## Begin Given passage

There's a |mate| table, showing the current partner (if any) of every boy.
Also an |imate| table, showing the current partner (if any) of every girl.

@<Glob...@>=
int mate[maxn],imate[maxn];

@ To report the matches-so-far, we simply show every boy's mate.

@<Print the current matching@>=
{
  for (p=1;p<=m;p++) fprintf(stderr," %d",
                              mate[p]);
  fprintf(stderr,"\n");
}

@*The cool stuff (a dag of SAPs).
With a breadth-first search, we can create a directed acyclic graph
in which the paths from a dummy node called $\top$ to a dummy node
called $\bot$ correspond one-to-one with
the augmenting paths of minimum length. Each of those paths
will contain |final_level| existing matches.

This dag has a representation something like our representation
of the girls' choices, but even sparser: The first arc from boy~$i$
to a suitable girl is in |blink[i]|, with |tip| and |next| as before.
Each girl, however, has exactly one outgoing arc in the dag, namely
her |imate|. An |imate| of~$0$ is a link to $\bot$.
The other dummy node, $\top$, has a list of free boys,
beginning at |dlink|.

An array called |mark| keeps track of the level (plus 1) at which
a boy has entered the dag. All marks must be zero when we begin.

@<Build the dag of shortest augmenting paths (SAPs)@>=
final_level=-1,tt=t;
for (marks=l=i=0,q=f;;l++) {
  for (qq=q;i<qq;i++) {  
    g=queue[i];
    for (k=glink[g];k;k=next[k]) {
      b=tip[k], p=mark[b];
      if (p==0) @<Enter |b| into the dag@>@;
      else if (p<=l) continue;
      if (vbose&show_dags) fprintf(stderr," %d->%d=>%d\n",
                             b,g,imate[g]);
          /* arc from |b| to |g|, then to her mate */
      tip[++tt]=g,next[tt]=blink[b],blink[b]=tt;
    }
  }
  if (q==qq) break; /* nothing new on the queue for the next level */
}

@ @<Glob...@>=
int queue[maxn]; /* girls seen during the breadth-first search */
int iqueue[maxn]; /* inverse permutation, for the first |f| entries */
int mark[maxn]; /* where boys appear in the dag */
int marked[maxn]; /* which boys have been marked */
int dlink; /* head of the list of free boys in the dag */

@ Once we know we've reached the final level, we don't allow
any more boys at that level unless they're free. We also
reset |q| to~|qq|, so that the dag will not reach a greater level.

## End Given passage
## Begin Record excerpts

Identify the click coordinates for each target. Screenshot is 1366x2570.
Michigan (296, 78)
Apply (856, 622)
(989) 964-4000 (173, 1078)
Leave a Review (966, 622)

## End Record excerpts

● Work to complete:
#1 Please translate this sentence from the matching code passage into Spanish: "All marks must be zero when we begin."
#2 Extend the matching code passage, picking up right after its last sentence.

● Expected results:
#1 Todas las marcas deben ser cero cuando comenzamos.

#2
@<Enter |b| into the dag@>=
{
  if (final_level>=0 && mate[b]) continue;
  else if (final_level<0 && mate[b]==0) final_level=l,dlink=0,q=qq;
  mark[b]=l+1,marked[marks++]=b,blink[b]=0;
  if (mate[b]) queue[q++]=mate[b];
  else {
    if (vbose&show_dags) fprintf(stderr," top->%d\n",
                          b); /* arc from $\top$ to the free boy |b| */
    tip[++tt]=b,next[tt]=dlink,dlink=tt;
  }
}  
  
@ We have no SAPs if and only no free boys were found.

@<If there are no SAPs, |break|@>=
if (final_level<0) break;

@ @<Reset all marks to zero@>=
while (marks) mark[marked[--marks]]=0;

@*Makin' progress.
We've just built the dag of shortest augmenting paths, by starting
from dummy node~$\bot$ at the bottom and proceeding breadth-first
until discovering |final_level| and essentially reaching the dummy node~$\top$.
Now we more or less reverse the process: We start at $\top$ and proceed
{\it depth\/}-first, harvesting a maximal set of
vertex-disjoint augmenting paths as we go.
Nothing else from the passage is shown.